BEGIN Excerpted passage

Deputy Commander of Basij

Commander Revolutionary Guards Air Force
Chief of Law Enforcement Force
Battles/wars Iran–Iraq War

Mohammad Bagher Ghalibaf (Persian: محمدباقر قالیباف‎‎, born 23 August 1961) is an Iranian conservative politician[5] and former military officer current serving as the Mayor of Tehran. Ghalibaf was formerly Iran's Chief of police from 2000 to 2005 and commander of Revolutionary Guards' Air Force from 1997 to 2000.

He was a candidate in the 2013 presidential election but lost to Hassan Rouhani, in second place with 6,077,292 of the votes. He was also a candidate in the 2005 presidential election.

END Excerpted passage
BEGIN Provided material

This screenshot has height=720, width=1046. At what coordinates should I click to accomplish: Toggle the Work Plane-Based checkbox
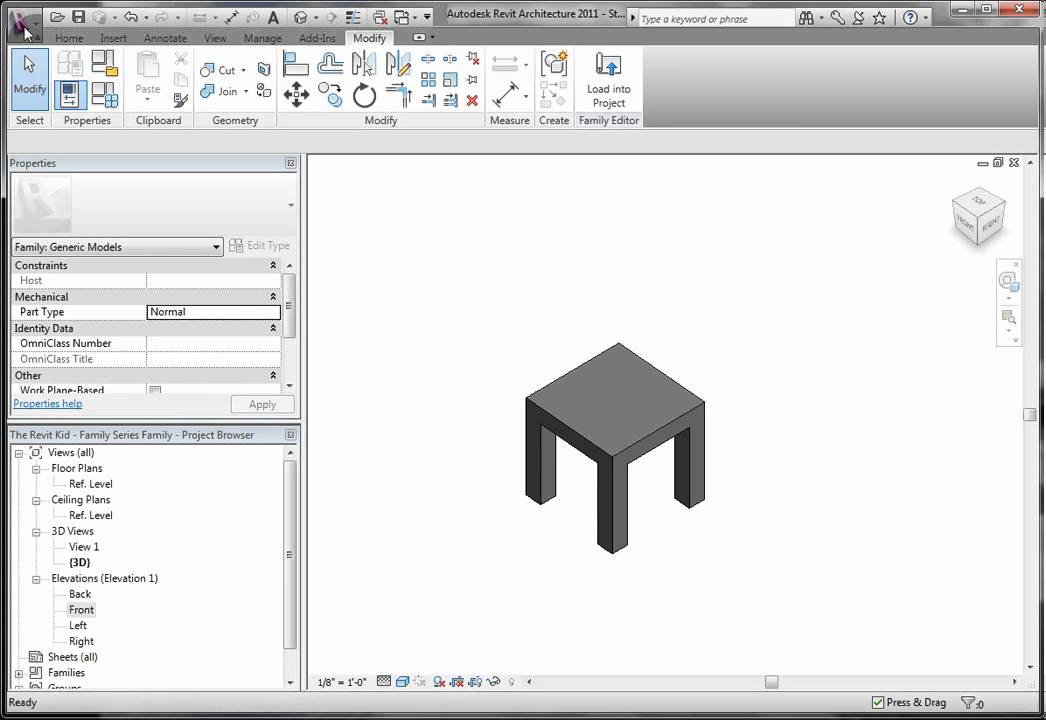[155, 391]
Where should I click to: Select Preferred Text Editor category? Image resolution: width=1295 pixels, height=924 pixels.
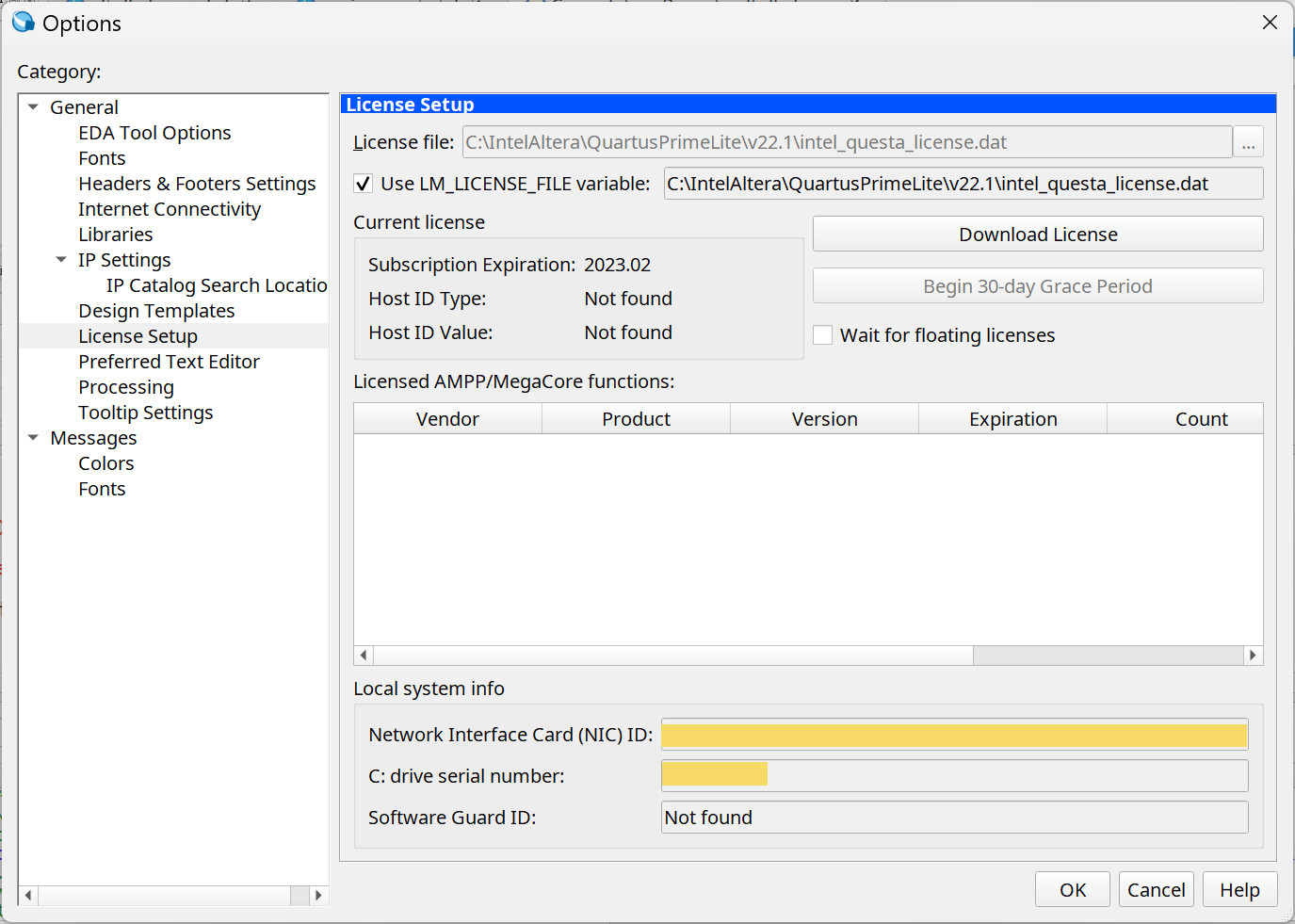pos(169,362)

END Provided material

■ Tasks to perform
(A) Please output the stretch of the Ghalibaf passage from "He was a candidate" through "2005 presidential election.".
(B) According to the Ghalibaf passage, during which years did he serve as Iran's chief of police?
(C) Render this sentence from the Ghalibaf passage in Spanish: "He was also a candidate in the 2005 presidential election."

■ Responses for each task
(A)
He was a candidate in the 2013 presidential election but lost to Hassan Rouhani, in second place with 6,077,292 of the votes. He was also a candidate in the 2005 presidential election.

(B) From 2000 to 2005.

(C) También fue candidato en las elecciones presidenciales de 2005.